Prepare and Prevent Common Due Diligence Issues in Health IT Transactions: Legal Considerations (Part 2 of 6)November 29, 2017
Over the next few months, HGP is publishing a 6-part research series covering a range of due diligence issues that are common to Health IT and Services transactions. The 6 sections cover: Accounting and Tax, Legal, Human Resources, Operations, Intellectual Property, and Technology. In today’s edition, we are covering the Legal topics.
Prior to entering into a potential transaction, sellers should confirm the legal validity of all organizational documents (by-laws, operating agreements, shareholder agreements, etc.) as well as ensure business qualifications are valid for each jurisdiction of the operation. The corporate structure, such as a C-corp versus a partnership (LLC or S-corp), may have significant tax implications on a transaction. Buyers often prefer to acquire a partnership (or assets of a partnership) due to the tax benefits from such a transaction (for example, an S-corp taking the 338(h)(10) election), although many sellers are quick to setup as a C-corp. The tax benefit of a partnership structure may be so advantageous to a buyer that the purchase price may be 20% or more higher than an equivalent C-corp. Companies are encouraged to consult a tax advisor to ensure the most efficient tax structure. Finally, providing notice (e.g., information memorandums) and collecting signatures from shareholders may delay transactions or even force certain structures on a transaction. Taken together, the governing documents of a business should be understood well before entering into a potential transaction process.
Special contracts come in many forms, but two common pitfalls include the following: 1) reseller agreements with exclusivity, and 2) customer agreements with joint IP. Regarding the former, sellers should avoid boxing themselves into reseller agreements with a form of exclusivity that, when assigned to a buyer as part of a transaction, may limit a buyer’s ability to operate or create ambiguous IP rights. With regards to the latter, if a seller develops joint IP with a potential partner, the title and rights to that IP must be explicit for each party.
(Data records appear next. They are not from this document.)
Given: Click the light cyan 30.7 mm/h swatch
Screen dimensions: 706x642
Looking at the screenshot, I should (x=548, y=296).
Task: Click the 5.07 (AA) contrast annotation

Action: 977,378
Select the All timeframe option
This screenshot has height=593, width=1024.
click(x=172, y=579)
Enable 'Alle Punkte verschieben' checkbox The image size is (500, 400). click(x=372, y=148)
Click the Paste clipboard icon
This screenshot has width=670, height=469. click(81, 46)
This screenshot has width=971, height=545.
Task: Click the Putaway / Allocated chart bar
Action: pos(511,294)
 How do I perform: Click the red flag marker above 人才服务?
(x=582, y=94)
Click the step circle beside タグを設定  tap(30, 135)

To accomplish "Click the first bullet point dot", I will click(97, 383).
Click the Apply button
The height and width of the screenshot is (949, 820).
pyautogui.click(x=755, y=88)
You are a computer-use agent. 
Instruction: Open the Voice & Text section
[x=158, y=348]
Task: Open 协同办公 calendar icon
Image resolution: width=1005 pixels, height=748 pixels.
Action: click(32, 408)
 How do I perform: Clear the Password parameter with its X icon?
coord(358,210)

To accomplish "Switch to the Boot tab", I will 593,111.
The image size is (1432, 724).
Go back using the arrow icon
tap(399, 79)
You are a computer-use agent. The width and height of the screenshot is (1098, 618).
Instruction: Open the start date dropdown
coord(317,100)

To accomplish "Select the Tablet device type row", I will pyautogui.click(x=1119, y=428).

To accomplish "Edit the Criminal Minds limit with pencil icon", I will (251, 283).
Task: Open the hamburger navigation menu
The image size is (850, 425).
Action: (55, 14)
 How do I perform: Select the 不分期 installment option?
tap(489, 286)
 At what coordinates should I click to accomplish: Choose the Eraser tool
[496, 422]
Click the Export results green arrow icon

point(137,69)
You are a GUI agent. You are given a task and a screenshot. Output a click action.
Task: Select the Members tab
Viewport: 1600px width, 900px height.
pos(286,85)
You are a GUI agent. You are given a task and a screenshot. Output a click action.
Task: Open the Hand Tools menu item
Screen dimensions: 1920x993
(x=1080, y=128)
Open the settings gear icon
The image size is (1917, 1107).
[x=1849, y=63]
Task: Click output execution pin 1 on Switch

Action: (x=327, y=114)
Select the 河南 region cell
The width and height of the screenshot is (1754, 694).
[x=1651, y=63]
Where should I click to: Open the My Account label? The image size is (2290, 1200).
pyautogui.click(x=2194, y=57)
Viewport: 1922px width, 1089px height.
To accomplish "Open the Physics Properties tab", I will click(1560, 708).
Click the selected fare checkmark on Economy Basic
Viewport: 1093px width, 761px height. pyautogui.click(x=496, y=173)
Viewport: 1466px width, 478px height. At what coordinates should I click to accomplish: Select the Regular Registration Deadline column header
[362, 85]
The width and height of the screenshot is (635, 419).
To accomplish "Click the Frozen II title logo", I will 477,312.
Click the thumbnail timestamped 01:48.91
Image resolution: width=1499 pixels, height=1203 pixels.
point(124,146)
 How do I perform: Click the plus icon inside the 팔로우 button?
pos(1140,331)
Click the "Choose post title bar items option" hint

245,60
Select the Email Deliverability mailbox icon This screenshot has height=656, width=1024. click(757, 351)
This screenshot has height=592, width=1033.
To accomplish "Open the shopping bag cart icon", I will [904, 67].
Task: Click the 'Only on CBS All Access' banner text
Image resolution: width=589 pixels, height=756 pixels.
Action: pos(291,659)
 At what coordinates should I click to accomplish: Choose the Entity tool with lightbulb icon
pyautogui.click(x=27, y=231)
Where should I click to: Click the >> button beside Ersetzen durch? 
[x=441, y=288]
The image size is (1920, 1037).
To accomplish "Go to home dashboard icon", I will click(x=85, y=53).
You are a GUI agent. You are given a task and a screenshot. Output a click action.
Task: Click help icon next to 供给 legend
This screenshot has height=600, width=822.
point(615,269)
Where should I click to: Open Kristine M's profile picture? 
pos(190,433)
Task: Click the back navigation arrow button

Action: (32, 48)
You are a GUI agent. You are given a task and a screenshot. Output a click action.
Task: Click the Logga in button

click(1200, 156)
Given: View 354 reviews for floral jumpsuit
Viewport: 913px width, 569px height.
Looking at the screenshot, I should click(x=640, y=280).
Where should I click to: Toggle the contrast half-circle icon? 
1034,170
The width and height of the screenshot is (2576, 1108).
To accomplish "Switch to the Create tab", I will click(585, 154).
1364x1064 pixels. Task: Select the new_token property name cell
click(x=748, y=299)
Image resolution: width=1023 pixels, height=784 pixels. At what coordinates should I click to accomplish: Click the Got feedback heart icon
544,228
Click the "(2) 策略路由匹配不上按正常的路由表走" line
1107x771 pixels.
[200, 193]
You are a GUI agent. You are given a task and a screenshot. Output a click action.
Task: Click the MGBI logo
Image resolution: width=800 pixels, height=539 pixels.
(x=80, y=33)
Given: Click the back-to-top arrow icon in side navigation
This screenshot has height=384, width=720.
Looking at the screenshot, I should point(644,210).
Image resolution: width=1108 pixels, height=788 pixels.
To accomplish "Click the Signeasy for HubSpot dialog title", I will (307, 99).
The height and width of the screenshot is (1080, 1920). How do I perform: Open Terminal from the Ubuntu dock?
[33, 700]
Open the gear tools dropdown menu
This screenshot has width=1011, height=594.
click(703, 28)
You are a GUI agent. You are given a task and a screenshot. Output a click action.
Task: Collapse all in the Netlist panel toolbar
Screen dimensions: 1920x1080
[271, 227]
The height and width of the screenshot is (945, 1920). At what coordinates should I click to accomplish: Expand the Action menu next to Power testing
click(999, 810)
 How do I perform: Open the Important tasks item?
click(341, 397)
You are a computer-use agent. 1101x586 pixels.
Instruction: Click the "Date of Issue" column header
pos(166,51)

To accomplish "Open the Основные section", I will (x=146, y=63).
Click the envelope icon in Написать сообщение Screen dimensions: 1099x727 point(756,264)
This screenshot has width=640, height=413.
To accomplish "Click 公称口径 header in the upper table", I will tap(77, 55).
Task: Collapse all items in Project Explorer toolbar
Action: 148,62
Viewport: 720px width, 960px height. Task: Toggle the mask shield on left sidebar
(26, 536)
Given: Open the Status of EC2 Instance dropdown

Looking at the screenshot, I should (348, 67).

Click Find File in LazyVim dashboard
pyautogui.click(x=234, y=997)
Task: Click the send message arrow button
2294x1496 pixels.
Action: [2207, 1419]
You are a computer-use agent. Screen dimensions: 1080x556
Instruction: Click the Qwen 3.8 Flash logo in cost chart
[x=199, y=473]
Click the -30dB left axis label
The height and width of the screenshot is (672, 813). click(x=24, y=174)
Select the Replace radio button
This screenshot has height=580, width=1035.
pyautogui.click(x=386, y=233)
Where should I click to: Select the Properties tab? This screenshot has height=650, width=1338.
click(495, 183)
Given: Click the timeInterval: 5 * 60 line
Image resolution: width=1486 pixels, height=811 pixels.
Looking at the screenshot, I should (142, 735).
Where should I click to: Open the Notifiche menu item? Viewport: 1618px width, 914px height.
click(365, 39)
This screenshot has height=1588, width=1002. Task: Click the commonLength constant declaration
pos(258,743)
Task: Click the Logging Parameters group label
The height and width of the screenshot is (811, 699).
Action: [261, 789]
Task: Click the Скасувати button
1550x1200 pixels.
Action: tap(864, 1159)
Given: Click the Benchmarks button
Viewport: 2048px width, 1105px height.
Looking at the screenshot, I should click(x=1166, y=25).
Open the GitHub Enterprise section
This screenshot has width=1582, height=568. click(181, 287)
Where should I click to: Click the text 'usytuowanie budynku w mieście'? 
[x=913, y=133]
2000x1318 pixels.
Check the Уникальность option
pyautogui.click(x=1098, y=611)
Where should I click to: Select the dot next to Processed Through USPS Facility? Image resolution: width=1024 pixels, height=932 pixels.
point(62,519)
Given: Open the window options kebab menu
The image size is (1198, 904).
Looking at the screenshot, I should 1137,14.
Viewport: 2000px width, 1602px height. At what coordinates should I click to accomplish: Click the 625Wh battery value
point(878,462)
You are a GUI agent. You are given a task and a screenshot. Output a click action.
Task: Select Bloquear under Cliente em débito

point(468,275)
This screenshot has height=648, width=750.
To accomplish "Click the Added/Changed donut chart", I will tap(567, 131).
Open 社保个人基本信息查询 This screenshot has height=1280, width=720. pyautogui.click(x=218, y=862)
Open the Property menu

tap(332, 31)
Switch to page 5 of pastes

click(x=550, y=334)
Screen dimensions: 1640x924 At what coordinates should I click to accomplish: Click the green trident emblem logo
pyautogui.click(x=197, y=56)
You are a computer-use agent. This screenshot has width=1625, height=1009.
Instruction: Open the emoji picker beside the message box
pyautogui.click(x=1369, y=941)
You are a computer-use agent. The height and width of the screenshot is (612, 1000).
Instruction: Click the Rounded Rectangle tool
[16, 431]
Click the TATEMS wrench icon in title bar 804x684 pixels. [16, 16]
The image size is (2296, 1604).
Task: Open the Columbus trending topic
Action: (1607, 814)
Sellers should have a form customer contract that is airtight, and whenever possible, work off that form agreement. When certain clients (government entities, large payers, or health systems) force a vendor on to their terms and conditions, sellers should try to mirror those terms as much as possible to their form contract. When forced off a form contract, companies should try to remain true to the terms and conditions of their form agreement as much as practically possible. Furthermore, all client contracts, amendments, statements of work, and business associates agreements should be well documented and archived to ensure easy and organized access to these files for due diligence. Service-level agreements and special indemnities need to be carefully considered with drafting customer contracts.
Many contracts have change of control or assignment provisions. A change of control provision requires a counterparty to provide written consent that the contract may be transferred to the buyer when the seller undergoes a change of control transaction. A facility lease is the most common example of a contract with a change of control requirement. Certain customer contracts may require a change of control provision. Assignment comes into play during an asset purchase transaction, and in these situations, all contracts must be assigned from seller to buyer. A form client contract should explicitly state that consent is not required for change of control or assignment. Contract consents often slow a transaction and sometimes add additional risk because a consent may require approaching a large customer or partner about a transaction before the transaction has actually closed.
FDA issues are somewhat minimal in the health IT market due to lack of general FDA oversight. However, clinical monitoring vendors and clinical decision support vendors should be acutely aware of FDA regulations to ensure compliance.
The majority of HIPAA non-compliance violations come in the form of covered entities that are missing business associate agreements. However, bigger issues may arise when vendors are selling demographic and clinical data. Explicit and contracted data rights are a must when vendors are monetizing customer data and protected health information (PHI). Scrubbing PHI to make sure it is de-identifiable is also a requirement. Cybersecurity and encryption methods should be implemented to de-risk HIPAA violations, and to the extent HIPAA violations have been made, full disclosure should be reported.
Shareholder disputes come in all forms. Outside of legal disputes, shareholders may also be misaligned due to the value and form of their respective securities and simply disagree about objectives. We encourage shareholders to be open and clear about their objectives prior to entering into a transaction process to address shareholder disputes before they arise and before putting too many resources into a transaction process.